A Justiça Eleitoral determinou que plataformas digitais entreguem aos tribunais regionais eleitorais, até 31 de março de 2026, planos de conformidade detalhados que explanem os mecanismos de remoção imediata de conteúdos ilícitos e contas que atentem contra a integridade do processo eleitoral, em cumprimento às resoluções de propaganda eleitoral vigentes, artigos 9D e 9E, estabelecendo um marco regulatório inédito para a gestão de riscos cibernéticos durante campanhas políticas.

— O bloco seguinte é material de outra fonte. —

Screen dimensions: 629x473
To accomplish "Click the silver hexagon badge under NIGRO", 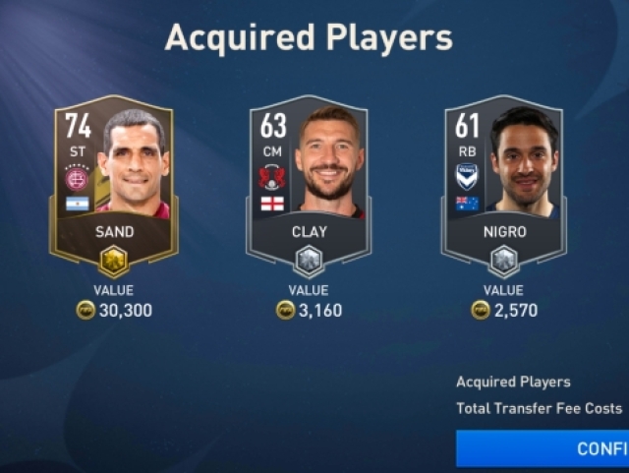I will click(x=504, y=262).
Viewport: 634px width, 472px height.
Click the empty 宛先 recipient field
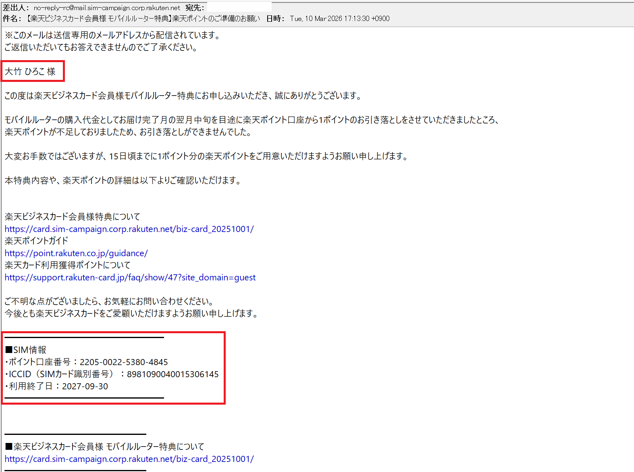pos(239,8)
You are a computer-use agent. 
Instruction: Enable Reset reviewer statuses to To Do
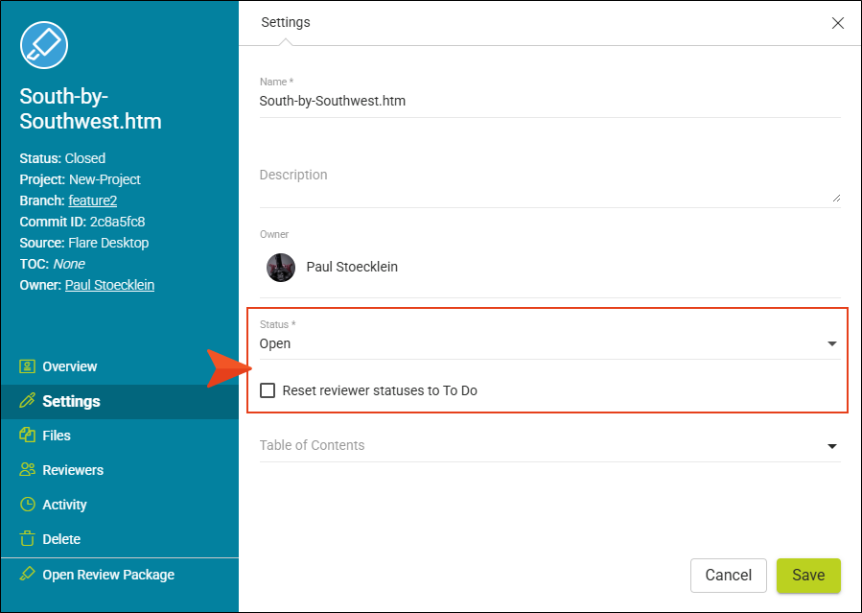[x=268, y=390]
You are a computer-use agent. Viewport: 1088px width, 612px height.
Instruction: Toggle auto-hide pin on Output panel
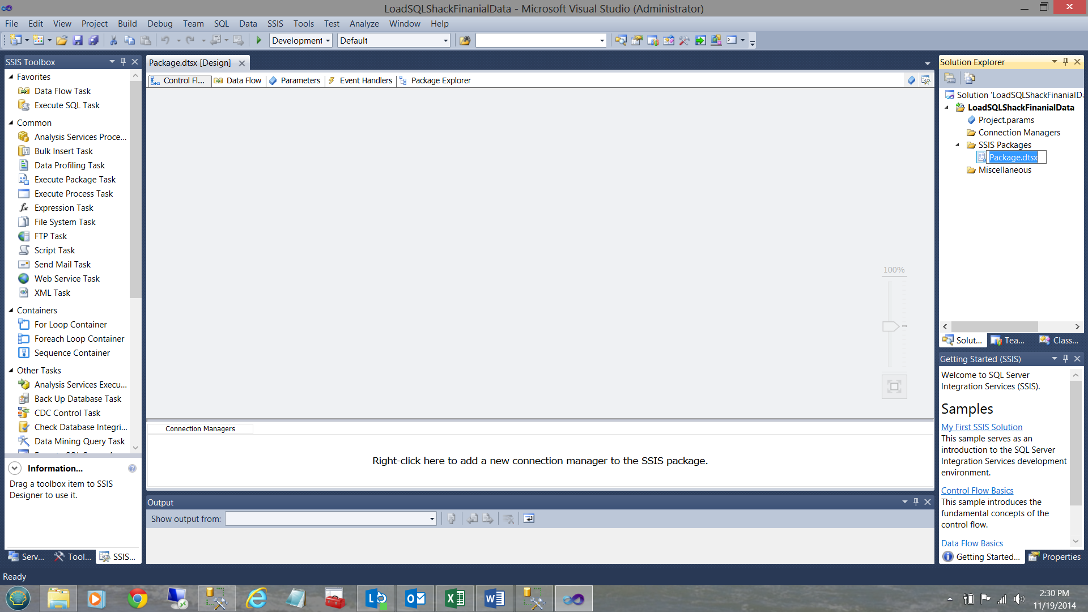point(916,502)
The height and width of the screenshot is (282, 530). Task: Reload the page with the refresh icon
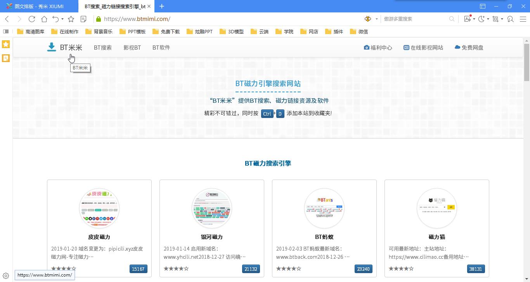[32, 19]
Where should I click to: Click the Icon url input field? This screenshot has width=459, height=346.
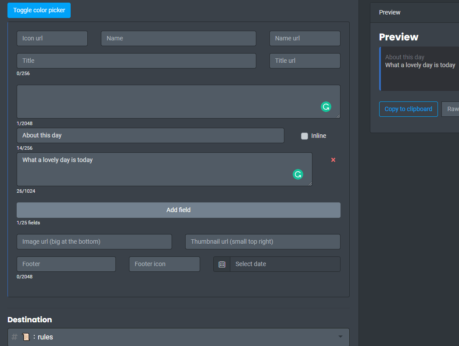[x=52, y=38]
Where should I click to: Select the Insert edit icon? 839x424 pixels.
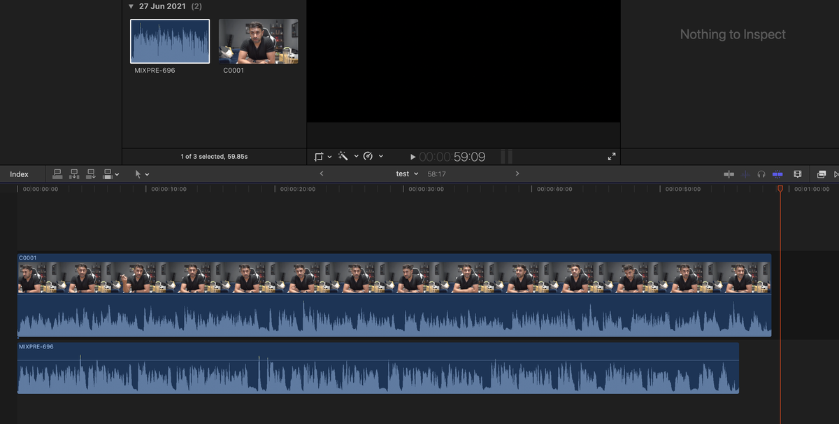pos(74,174)
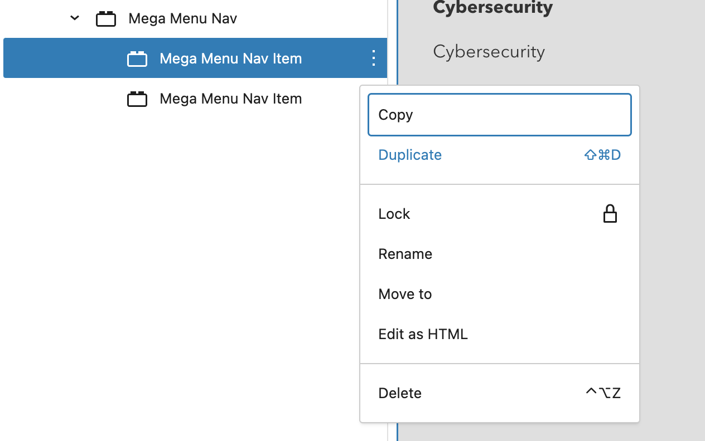705x441 pixels.
Task: Choose Lock from the context menu
Action: point(394,214)
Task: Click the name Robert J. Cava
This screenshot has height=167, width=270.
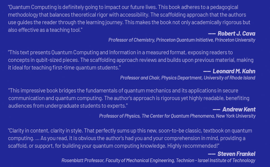Action: point(236,34)
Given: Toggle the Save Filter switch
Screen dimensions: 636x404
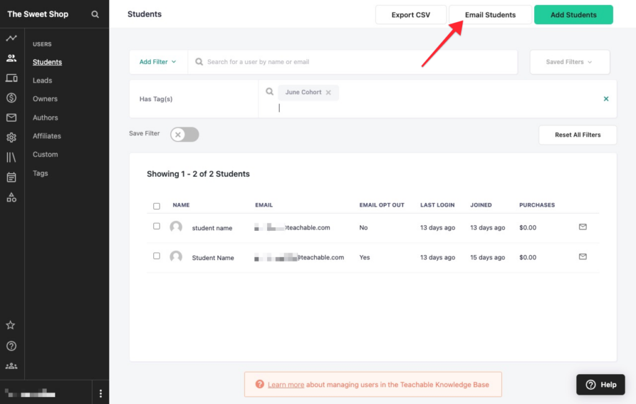Looking at the screenshot, I should pos(184,135).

Contexto Institucional e O brigações Regulatórias
A Resolução da Justiça Eleitoral, ao instituir o dever de cuidado dos provedores de aplicação, transformou as políticas internas das grandes plataformas em instrumentos operacionais vinculantes para a proteção da democracia, exigindo transparência na aplicação de remoções prévias de conteúdos que caracterizem discursos de ódio, ameaças à integridade do pleito ou incitação à violência contra candidatos e eleitores.
As investigações conduzidas pelo CEDIS-IDP e InternetLab revelaram que, embora as políticas existentes sobre moderação já contemplassem algumas das hipóteses previstas nos artigos citados, a ausência de clareza jurídica sobre a correspondência entre termos de uso privados e obrigações eleitorais ainda gera incerteza quanto à efetividade da norma em garantir um ambiente livre de manipulação e discurso antidemocrático durante o período eleitoral.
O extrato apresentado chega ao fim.